Engel der Pfau is a skilled fencer with a flamboyant Landsknecht persona who recently became the rapier champion of our local group.
He decided it was time to register a device, and asked for “an angry, fighting, pissed off peacock, his tail plumes out” on a red and black field.
Quarterly sable and gules, a peacock in his pride Or maintaining over his shoulder a billhook bendwise sinister argent.
I found a fierce-looking depiction of a peacock in the Pictorial Dictionary of Heraldry and combined it with a wicked-looking polearm traced from a photograph of a medieval exemplar.
Engel is a German word meaning “angel” used as a male given name. This use is documented to 1497 in “German Names from Nürnberg, 1497.”
der is a German article sometimes used to mark descriptive bynames. Examples including “der Fuhs” (“the fox”), “der Rise” (“the giant”), and “der Guot” (“the good”) are documented to the early thirteenth century in “Some Early Middle High German Bynames.”
Pfau is a German word meaning “peacock” used as a descriptive byname. This use is documented to 1560 in FamilySearch batch C73926-2 which shows that Barbara Pfau was christened on 5 December 1560 in Wuerttemberg, Germany.

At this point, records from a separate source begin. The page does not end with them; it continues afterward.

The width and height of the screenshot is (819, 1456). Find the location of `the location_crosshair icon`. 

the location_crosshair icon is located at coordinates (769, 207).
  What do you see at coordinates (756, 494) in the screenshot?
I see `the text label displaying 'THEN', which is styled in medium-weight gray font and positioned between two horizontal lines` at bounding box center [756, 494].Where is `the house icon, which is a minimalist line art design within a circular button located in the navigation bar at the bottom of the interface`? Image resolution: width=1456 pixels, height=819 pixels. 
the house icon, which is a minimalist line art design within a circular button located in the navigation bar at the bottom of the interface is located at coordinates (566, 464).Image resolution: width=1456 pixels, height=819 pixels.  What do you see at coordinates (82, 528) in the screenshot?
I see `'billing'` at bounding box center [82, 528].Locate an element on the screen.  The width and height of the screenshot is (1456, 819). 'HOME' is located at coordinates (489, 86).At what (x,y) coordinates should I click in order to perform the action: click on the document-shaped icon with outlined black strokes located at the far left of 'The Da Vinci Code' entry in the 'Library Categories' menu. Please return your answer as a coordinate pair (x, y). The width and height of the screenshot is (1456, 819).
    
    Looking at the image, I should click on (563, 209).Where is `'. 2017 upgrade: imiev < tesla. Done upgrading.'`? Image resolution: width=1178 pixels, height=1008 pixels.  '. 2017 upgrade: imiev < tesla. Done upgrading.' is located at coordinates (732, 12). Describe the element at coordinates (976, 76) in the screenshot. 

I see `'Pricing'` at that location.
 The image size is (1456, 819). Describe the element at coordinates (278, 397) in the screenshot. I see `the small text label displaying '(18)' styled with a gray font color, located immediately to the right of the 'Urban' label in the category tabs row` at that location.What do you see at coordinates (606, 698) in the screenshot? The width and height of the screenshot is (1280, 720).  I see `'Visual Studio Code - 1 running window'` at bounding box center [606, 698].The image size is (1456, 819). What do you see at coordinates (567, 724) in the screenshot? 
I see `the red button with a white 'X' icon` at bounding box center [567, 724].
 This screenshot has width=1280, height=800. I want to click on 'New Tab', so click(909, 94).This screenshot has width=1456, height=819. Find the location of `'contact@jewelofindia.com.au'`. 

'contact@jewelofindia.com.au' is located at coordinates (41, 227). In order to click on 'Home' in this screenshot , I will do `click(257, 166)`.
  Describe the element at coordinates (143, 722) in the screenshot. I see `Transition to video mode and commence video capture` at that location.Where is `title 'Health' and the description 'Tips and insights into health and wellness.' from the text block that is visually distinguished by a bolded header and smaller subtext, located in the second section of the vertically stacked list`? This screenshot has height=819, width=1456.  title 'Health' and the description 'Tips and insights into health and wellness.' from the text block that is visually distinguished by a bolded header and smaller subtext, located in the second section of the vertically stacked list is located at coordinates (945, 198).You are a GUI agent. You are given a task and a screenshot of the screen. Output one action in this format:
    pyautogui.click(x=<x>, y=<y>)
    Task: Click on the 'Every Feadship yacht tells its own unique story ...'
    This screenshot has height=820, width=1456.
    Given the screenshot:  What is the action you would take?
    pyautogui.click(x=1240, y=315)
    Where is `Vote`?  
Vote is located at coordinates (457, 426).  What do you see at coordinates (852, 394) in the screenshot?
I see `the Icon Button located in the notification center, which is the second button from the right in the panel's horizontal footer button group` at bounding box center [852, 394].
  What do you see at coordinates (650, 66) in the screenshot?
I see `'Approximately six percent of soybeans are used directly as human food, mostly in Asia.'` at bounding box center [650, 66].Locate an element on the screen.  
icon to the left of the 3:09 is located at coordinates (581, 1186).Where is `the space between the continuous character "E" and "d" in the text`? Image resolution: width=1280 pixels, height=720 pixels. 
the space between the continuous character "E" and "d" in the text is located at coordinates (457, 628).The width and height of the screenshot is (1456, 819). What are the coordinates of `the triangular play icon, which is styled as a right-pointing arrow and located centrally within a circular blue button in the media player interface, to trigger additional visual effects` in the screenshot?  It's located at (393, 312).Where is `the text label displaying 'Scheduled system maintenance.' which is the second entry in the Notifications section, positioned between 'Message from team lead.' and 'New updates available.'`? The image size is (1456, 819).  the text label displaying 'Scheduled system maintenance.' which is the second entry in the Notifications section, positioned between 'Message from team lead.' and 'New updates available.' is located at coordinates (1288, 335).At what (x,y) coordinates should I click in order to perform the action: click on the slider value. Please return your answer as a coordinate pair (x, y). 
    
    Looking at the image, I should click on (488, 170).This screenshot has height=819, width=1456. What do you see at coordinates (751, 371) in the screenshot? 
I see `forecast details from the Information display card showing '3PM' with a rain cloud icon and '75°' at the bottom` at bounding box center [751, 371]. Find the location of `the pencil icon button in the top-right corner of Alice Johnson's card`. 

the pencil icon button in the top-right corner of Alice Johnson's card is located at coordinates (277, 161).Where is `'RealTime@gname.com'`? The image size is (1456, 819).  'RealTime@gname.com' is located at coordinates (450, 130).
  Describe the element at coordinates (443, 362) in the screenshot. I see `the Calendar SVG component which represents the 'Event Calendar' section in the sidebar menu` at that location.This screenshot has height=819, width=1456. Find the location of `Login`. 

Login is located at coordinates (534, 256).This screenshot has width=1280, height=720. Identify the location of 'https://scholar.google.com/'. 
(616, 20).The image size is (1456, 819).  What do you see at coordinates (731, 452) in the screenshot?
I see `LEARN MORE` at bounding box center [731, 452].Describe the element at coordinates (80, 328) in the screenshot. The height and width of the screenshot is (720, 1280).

The documentation I found for these name elements is separated by about three hundred years, which is close enough for Society registration, but I suspect that people with more expertise in German onomastics will be able to locate additional examples that show them all to have been used within the same century, preferably around Engel’s preferred first decades of the sixteenth century.